Have you got that vague ‘I could go a nap’ kinda feeling between meals?
Put down the Snickers bar and keep reading for some great healthy snack ideas for between meals to keep hangry at bay.
Boiled Eggs – A boiled egg might be small, but it is packed with essential vitamins and minerals such as potassium, iron, zinc, vitamin E and folate. With 6.29 grams of protein and just 78 calories, a hard-boiled egg is a food that can refuel your body and help control hunger.
Pistachios – Pistachios are a great source of healthy fats, fibre and protein. And at only about 4 calories each they are a no brainer!
Fruit with Cheese – Now I am not talking a a whole cheese platter kinda thing. I mean a few pieces of fruit cut with some cheese. The best option is a small apple sliced with some tasty cheese slices. High in fibre, protein and calcium and will keep you fuller for longer.
Hummus Dip with Veg – Hummus ( if you get a good quality one or make it yourself ) is a simple dip of chickpeas, oliveoil, lemon juice and salt. Pair it with some chopped fresh raw carrot, celery, broccoli or capsicum and you have a vitamin rich snack with lots of healthy fats and protein to fight the hunger cravings.
Apple with Nut Butter – Apples with peanut butter are actually a very healthy snack to eat any time of the day. Although apples with peanut butter is a snack that is high in calories and fat ( good fat) , it is nothing you need to be concerned about as long as you choose natural peanut butter over regular.
Greek Yoghurt – Greek Yoghurt has so much protein. It is also easier to digest than most other yoghurts and is also low in sugar. It is also a great probiotic for a healthy immune system and promotes good gut health.
Cottage Cheese with Cucumber, Tomato and salt and pepper – Chop some tomato and cucumber and mix with with cottage cheese. Sprinkle with salt and pepper (and if you want any other seasonings, but I don’t add any!) and EAT. Fresh, easy and filling! Full of protein, vitamins, good fats and calcium!

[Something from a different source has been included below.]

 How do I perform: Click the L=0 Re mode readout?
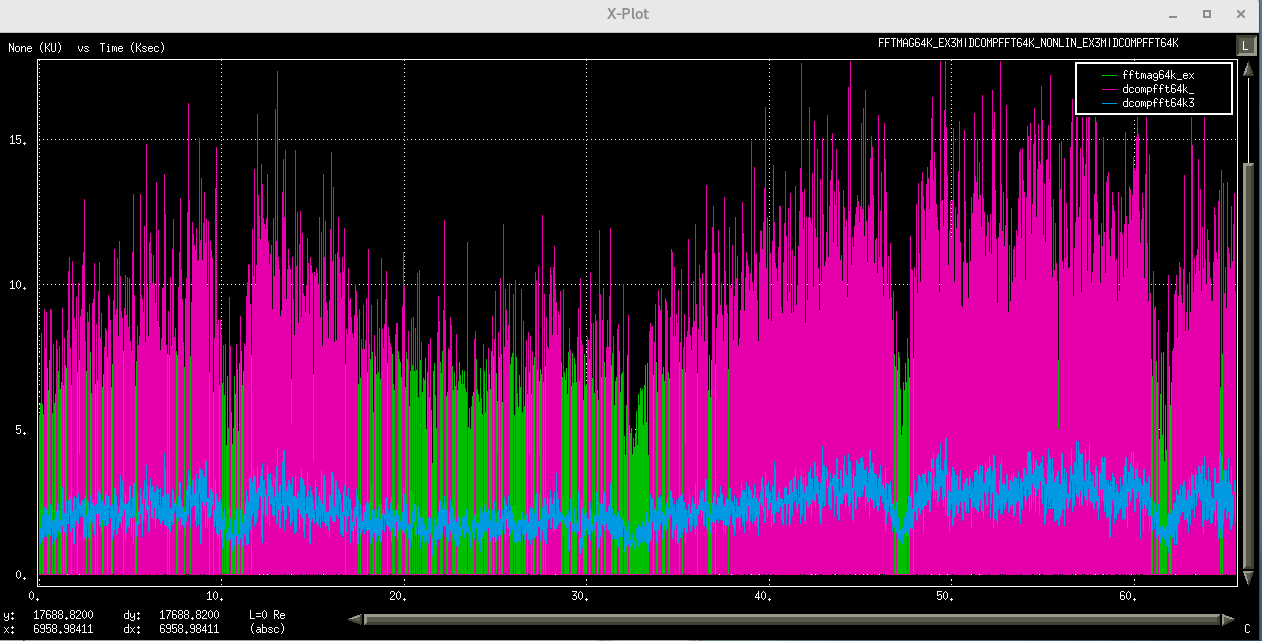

Protein Balls and Energy Balls – Who doesn’t love a little ball of sweet and healthy goodness? With natural fibre to help satiate and keep you regular, protein to keep you fuller for longer, and a fudgy inside with a coconut rough exterior, they are unbeatable. The best part is you can buy or make them in any flavour you like – our personal favourites are choccy – of course – and salted caramel (click here to see them on our snack menu).
Kombucha – there’s loads of reasons kombucha is just so dang awesome (as you can see here), not the least because it’s so damn dasty! Loaded with great things for your gut, and the perfect substitute for those nasty soft drinks, kombucha should be on your go to list this year.
Cold Pressed Juice – Unlike fruit juice concentrate, cold pressed juice is jam-packed with ingredients to detoxify and boost your immune system. They make a perfect fix between meals because they’re so nutrient-dense and fibrous, and won’t putyou on a sugar high. Check our three delish flavours of cold pressed juices on our snack menu: In Full Swing (mandarin, carrot, peach, turmeric), Take A Chill Pill (coconut water, spinach, cucumber, celery, kale, parsley, lemon, lime), and Down to Earth (beetroot, carrot, mandarin, ginger, blackberry, lime).
There are hundreds more healthy snacks but these are my easy go to ones that don’t take much preparation and don’t cost a bomb! Enjoy!